Setting up a reverse tunnel to access your Linux development machine anywhere

When you’re always on the road, having access to all your code is probably something that ranks up there right next to “Having constant internet connection”.

If you’re like me, you probably have multiple machines and depending on the day,
you probably will be working on different onces most of the time.

How do you then keep all your code, configurations and setup universal all
throughout your machines?

If pushing a git commit with a message “Work in Progress” from your laptop so that you can
continue working on it when you get home, is something familar to you, this
article might be for you.

Instead of messing around with WIP git commits, forgotten configuration files
and environment settings, why not consolidate all your work into a single
machine which you can use anywhere and at anytime.

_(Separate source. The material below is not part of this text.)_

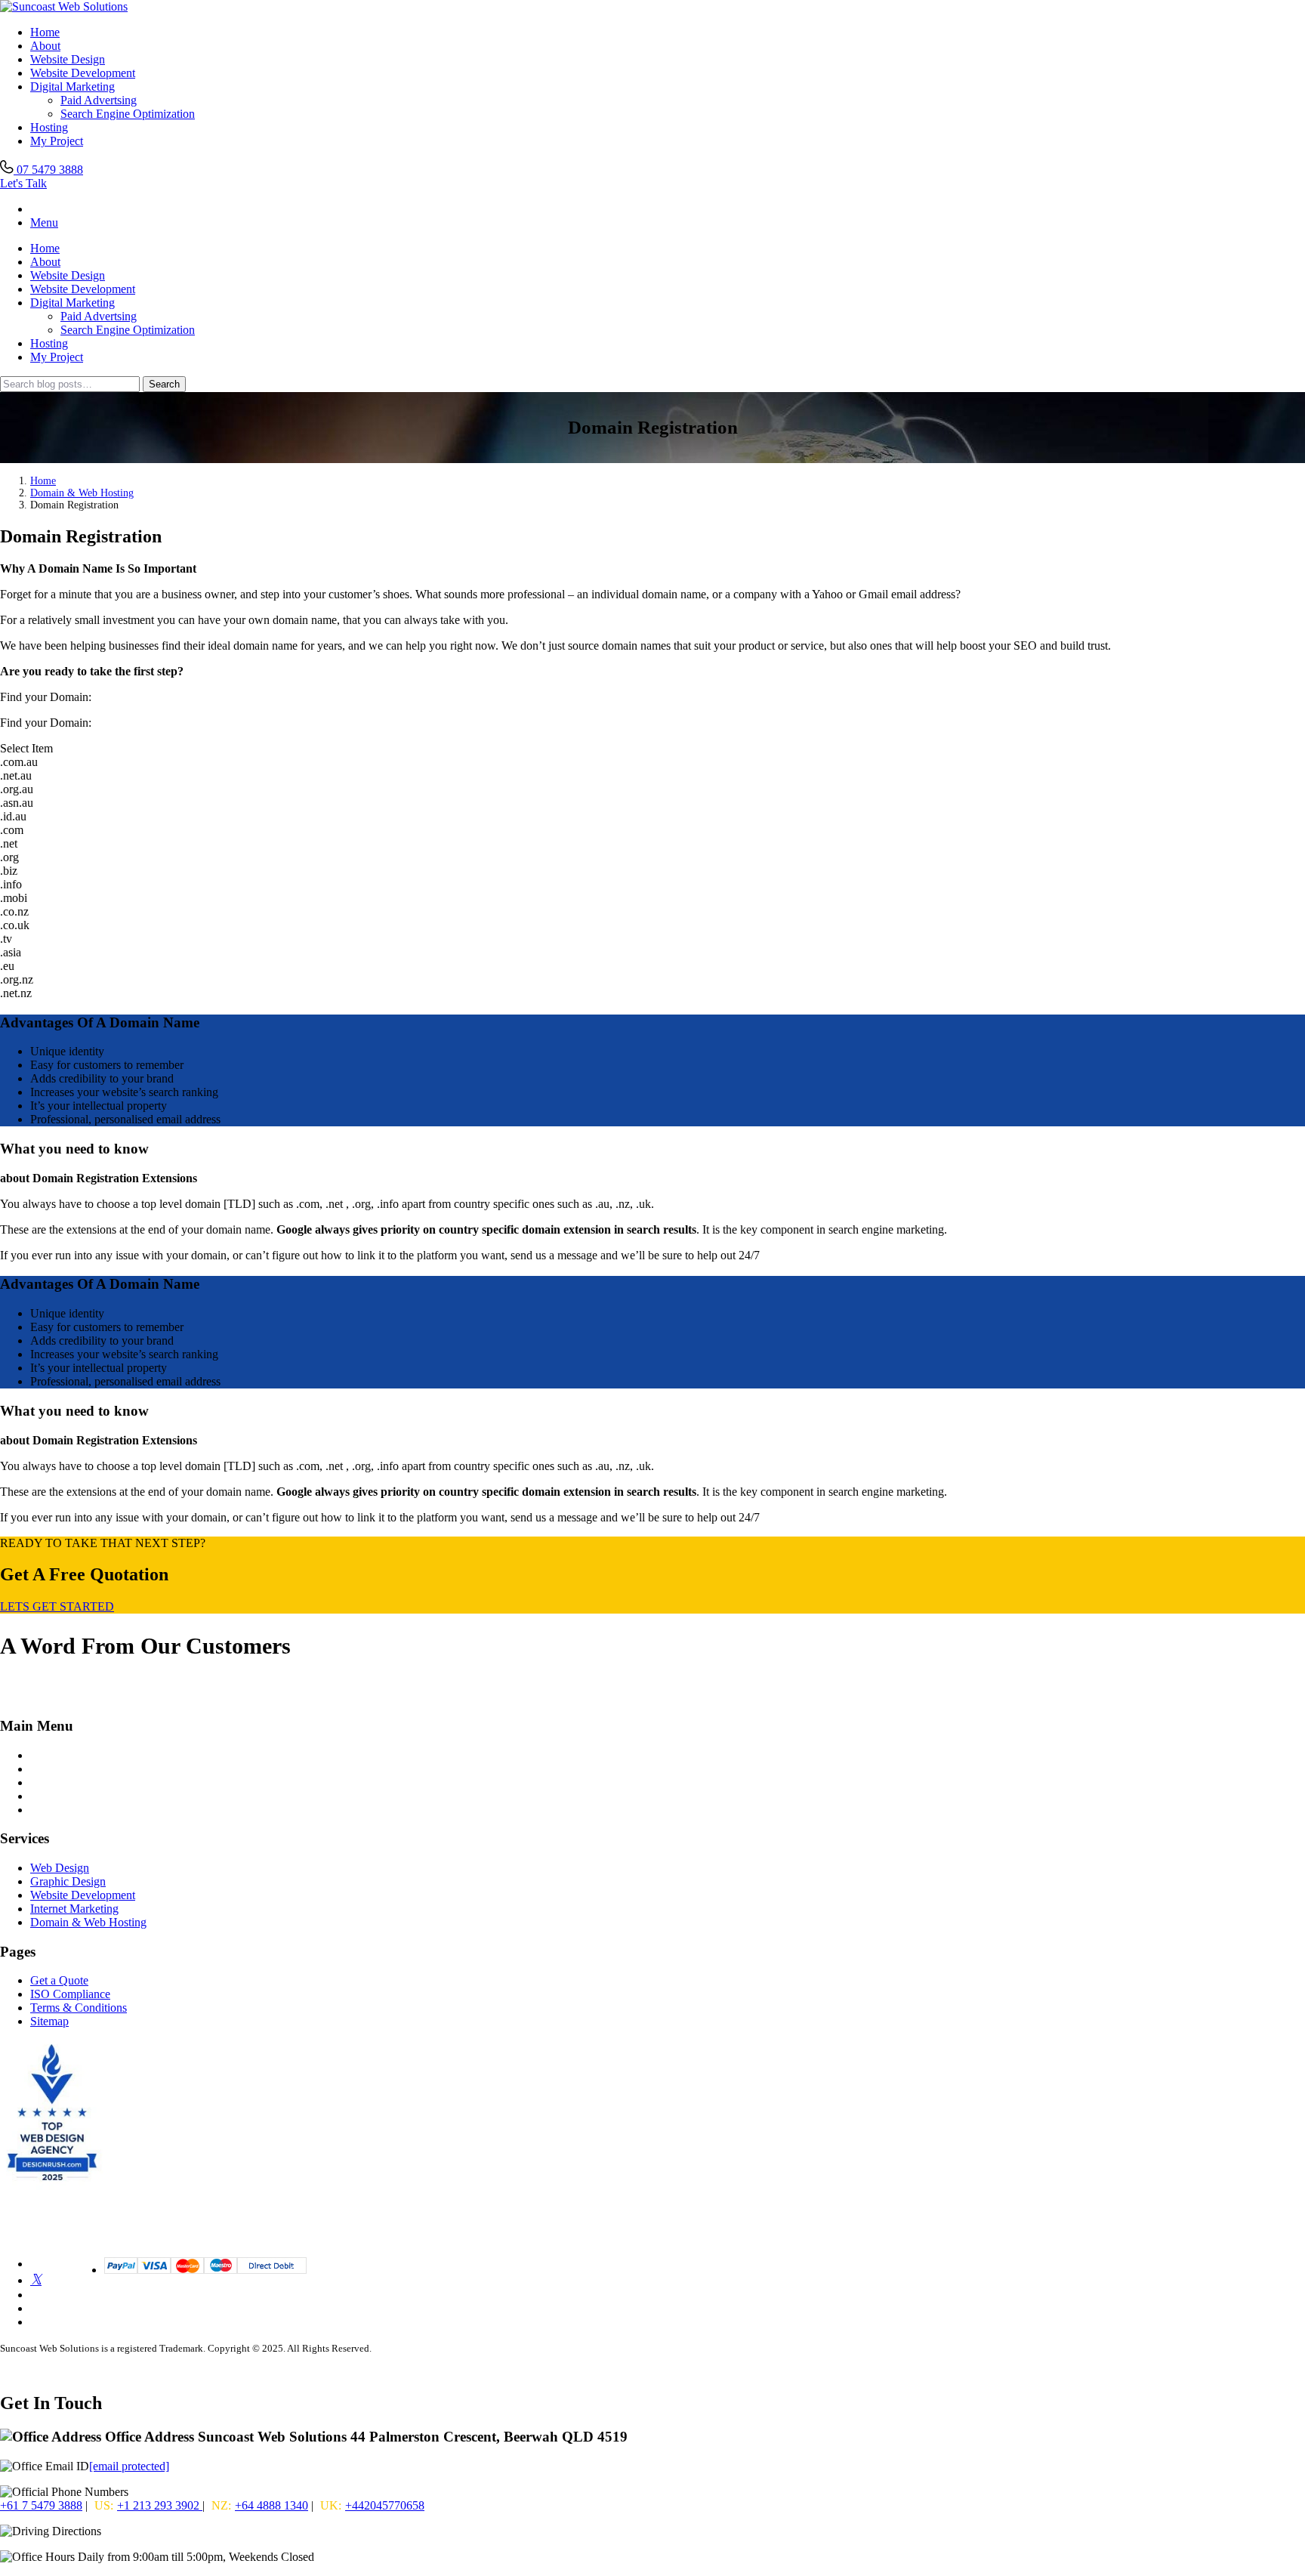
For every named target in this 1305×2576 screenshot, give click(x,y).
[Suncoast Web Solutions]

First, you need an easy way to access your chosen development machine

Your home connection usually would have a dynamic ip address and having to
always remember your ip address would probably be quite a pain and unproductive.

I use Pagekite, a reverse proxy tunneling solution that
you run on your own machine which returns your ip address and instructions to a
centralized server that you have access to.

This system would also ensure that you do not need to configure and mess around
with your Router’s Portforwarding settings. Pagekite would listen to the ports
that you define and allow quick no hassle access to it.

  1. Sign up for an account at Pagekite
    • Remember your chosen kite name as you will need to use it further down.